Trajando uma túnica sem mangas, encardida e suja — assim como a do velho da cela — e um turbante, a figura caminhou com passos curtos e firmes na areia fofa, até a marca com a bandeirola vermelha, poucos metros à minha frente. Eu tentava dar uma boa olhada no meu oponente, mas ele se mantinha de costas, saudando de forma contida a multidão, que repetia em coro seu nome: Sombra! Sombra! Sombra!
Aquele apelido aguçou ainda mais minha curiosidade, fazendo eu me concentrar ao máximo na análise de meu adversário, a ponto de estreitar os olhos tentando antever o que esperar. Se era tão mortal quanto o velho havia dito, queria conhecer a fisionomia daquele que tentaria tirar minha vida.
Por fim, quando Sombra cessou os cumprimentos à torcida enlouquecida e virou-se em minha direção, quase não acreditei. Apesar da túnica folgada, ele não passava de um rapazote magrelo, como denunciavam seus braços finos. O rosto, igualmente fino e imberbe, estava coberto de sujeira e sangue seco, fazendo com que os olhos grandes se destacassem. Não consegui me conter diante daquela visão grotesca do adversário fatal que me aguardava e comecei a rir, ou melhor, a gargalhar. Aqueles homens abastados realmente acreditavam que um meninote, recém-saído da infância, poderia ganhar aquele torneio? Estariam loucos ou bêbados o suficiente para apostar seu dinheiro nele? Só podia ser uma brincadeira de mau gosto. Lágrimas escorriam de meus olhos enquanto eu apoiava as mãos sobre os joelhos na tentativa de retomar o ar.
Quando finalmente consegui me controlar e voltar à posição inicial, notei o silêncio e os olhares atônitos em minha direção. Até mesmo o pequeno Sombra parecia não entender minha reação e me encarava com toda a atenção. Dei de ombros.

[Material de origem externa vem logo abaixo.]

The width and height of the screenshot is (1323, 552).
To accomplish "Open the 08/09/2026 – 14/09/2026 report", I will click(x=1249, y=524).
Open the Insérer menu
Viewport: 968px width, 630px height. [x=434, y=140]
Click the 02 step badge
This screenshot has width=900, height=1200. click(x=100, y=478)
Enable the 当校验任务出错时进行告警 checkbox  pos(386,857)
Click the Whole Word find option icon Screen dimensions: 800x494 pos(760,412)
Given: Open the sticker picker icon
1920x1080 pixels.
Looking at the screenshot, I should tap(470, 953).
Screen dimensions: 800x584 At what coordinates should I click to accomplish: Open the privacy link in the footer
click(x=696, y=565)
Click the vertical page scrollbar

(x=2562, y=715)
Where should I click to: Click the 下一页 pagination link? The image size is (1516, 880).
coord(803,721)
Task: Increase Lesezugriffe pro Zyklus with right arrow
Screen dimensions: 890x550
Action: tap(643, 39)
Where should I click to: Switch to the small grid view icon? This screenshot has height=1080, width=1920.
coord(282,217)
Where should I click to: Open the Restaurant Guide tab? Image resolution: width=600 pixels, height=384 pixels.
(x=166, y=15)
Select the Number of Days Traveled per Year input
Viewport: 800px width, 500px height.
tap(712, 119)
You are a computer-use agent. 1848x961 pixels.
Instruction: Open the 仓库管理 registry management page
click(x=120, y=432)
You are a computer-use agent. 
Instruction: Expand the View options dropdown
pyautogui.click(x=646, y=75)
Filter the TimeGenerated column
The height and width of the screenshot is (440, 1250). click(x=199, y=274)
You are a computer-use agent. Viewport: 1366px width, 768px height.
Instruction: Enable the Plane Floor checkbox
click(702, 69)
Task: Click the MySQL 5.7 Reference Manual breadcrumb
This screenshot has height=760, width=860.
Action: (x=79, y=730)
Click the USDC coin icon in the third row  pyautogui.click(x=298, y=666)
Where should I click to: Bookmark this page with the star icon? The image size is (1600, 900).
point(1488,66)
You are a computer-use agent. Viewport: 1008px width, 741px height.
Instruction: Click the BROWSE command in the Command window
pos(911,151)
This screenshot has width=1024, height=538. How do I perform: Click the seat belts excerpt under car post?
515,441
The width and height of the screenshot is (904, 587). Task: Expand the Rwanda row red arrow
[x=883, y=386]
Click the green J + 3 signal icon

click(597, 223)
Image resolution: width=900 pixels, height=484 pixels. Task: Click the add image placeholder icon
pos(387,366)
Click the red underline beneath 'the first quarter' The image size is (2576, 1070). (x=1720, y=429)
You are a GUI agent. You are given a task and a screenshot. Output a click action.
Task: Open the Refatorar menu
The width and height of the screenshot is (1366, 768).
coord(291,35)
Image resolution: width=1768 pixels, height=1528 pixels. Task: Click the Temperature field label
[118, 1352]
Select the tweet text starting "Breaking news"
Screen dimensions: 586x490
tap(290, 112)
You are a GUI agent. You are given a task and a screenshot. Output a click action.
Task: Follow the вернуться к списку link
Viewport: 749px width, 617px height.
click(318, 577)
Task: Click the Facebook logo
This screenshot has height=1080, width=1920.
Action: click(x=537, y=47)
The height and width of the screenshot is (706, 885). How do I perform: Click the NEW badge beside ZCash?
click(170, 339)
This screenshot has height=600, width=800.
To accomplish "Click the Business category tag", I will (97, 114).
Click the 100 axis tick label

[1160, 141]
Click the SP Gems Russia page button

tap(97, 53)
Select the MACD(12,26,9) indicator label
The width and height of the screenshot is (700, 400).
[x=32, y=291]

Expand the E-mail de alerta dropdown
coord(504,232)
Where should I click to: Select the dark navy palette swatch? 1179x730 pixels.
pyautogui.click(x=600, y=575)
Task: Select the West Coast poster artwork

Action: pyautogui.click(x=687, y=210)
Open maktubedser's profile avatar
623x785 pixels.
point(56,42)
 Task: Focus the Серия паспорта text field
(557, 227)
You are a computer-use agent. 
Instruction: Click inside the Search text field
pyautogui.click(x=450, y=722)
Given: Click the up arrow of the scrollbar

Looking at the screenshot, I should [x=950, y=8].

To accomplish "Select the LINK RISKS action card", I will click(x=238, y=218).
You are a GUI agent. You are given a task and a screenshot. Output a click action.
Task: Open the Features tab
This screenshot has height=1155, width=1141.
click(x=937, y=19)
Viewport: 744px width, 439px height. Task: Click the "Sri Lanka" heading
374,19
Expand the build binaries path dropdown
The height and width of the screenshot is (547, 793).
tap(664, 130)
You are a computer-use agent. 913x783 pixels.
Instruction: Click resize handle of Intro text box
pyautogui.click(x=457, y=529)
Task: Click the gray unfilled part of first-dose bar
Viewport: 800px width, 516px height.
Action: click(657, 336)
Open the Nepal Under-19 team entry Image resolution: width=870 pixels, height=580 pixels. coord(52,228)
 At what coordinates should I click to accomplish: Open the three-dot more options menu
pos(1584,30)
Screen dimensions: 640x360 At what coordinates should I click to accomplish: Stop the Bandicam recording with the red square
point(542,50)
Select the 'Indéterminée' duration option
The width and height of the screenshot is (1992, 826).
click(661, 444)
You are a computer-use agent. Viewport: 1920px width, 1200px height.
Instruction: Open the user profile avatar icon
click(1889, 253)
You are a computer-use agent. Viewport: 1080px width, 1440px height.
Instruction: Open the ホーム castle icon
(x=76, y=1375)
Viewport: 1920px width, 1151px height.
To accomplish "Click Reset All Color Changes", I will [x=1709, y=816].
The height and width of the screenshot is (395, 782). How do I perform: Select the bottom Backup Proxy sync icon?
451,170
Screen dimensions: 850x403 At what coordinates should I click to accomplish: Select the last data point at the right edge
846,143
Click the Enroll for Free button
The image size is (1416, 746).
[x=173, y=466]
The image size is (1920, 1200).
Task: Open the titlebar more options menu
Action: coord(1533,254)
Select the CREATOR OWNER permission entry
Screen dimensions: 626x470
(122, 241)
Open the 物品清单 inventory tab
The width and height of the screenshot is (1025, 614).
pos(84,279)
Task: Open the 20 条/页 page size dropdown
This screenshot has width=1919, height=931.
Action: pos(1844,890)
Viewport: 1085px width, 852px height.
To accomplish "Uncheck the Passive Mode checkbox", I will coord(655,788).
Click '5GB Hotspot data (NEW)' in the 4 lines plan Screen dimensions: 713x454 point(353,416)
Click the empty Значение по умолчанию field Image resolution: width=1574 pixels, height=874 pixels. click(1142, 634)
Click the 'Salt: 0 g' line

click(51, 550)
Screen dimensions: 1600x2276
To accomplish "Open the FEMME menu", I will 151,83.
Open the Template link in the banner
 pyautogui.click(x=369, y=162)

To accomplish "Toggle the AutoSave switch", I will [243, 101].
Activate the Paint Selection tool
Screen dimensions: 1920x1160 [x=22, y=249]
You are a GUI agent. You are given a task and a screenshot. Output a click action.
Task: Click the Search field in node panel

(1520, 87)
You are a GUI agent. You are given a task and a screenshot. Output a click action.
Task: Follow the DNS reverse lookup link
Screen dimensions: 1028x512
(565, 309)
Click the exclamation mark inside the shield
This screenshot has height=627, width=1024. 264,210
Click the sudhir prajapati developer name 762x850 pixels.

Não, eu não teria coragem de lutar contra um rapazote como ele.
Perdido em meu divertimento, não percebi quando Abdul deu o sinal para que a luta começasse nem Sombra se aproximando, não até sentir o soco surpreendentemente forte que jogou minha cabeça para trás. De onde saíra aquele golpe que me pegara desprevenido, eu não sabia. Levei a mão ao queixo dolorido, sentindo o gosto salgado do sangue em minha boca, e o encarei. Os grandes olhos me observaram com intensidade antes de ele desferir outro golpe, dessa vez na altura das costelas, o que me fez ajoelhar, sem ar.
Apoiado em um dos joelhos, eu me preparava para investir contra o rapaz, porém, como se fosse um fantasma, no instante seguinte ele estava atrás de mim e me empurrava com o pé, fazendo-me cair de cara na areia. A multidão ovacionou, e senti a areia entrar na boca e no nariz. Areia! Áspera, irritante. Virei na intenção de golpeá-lo com o pé e jogá-lo ao solo, mas Sombra foi mais rápido e se deslocou até chegar ao meu lado, chutando-me nas costelas repetidas vezes, até que fiquei sem ar. Tentei agarrar o pé que me golpeava e mais uma vez falhei: com um salto, ele se posicionou sobre mim, imobilizando meus braços e desferindo socos em sequência. Minha cabeça rolou de um lado para o outro, a inconsciência se aproximando cada vez mais. Um grito, contudo, fez meu adversário parar e se afastar.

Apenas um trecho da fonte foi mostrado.